_Request_:
Report only the number of lines in the data below that contain the string "Click", with case taken into account.
── Records for processing
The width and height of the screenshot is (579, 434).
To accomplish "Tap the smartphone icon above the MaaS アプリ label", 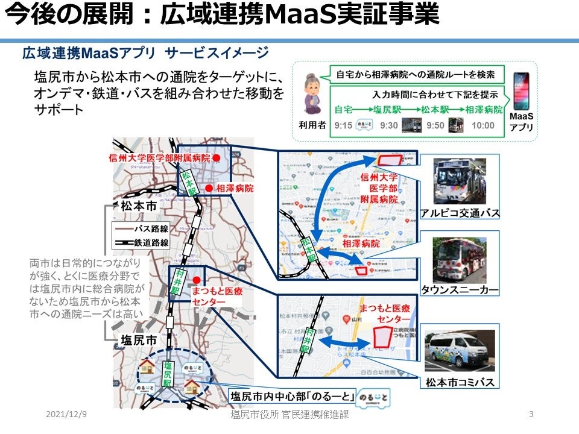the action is tap(520, 90).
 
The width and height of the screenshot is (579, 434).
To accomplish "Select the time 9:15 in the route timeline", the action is tap(343, 125).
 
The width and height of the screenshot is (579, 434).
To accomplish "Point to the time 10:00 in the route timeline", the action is tap(483, 125).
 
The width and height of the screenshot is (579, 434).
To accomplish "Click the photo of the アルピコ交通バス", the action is tap(460, 181).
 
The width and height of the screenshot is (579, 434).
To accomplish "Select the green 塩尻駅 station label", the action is tap(168, 373).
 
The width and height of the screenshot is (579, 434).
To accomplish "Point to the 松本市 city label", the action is tap(139, 206).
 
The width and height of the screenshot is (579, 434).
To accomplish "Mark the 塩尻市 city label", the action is tap(139, 339).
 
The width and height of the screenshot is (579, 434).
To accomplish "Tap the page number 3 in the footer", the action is tap(530, 415).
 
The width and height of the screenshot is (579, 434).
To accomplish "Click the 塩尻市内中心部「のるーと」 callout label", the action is tap(293, 396).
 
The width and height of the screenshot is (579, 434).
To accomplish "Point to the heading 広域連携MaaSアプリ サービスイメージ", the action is tap(145, 53).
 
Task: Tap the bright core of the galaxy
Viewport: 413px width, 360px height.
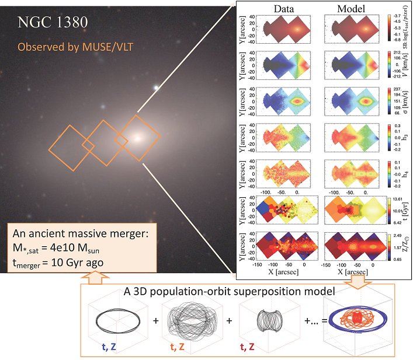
────
_Worked solution_:
2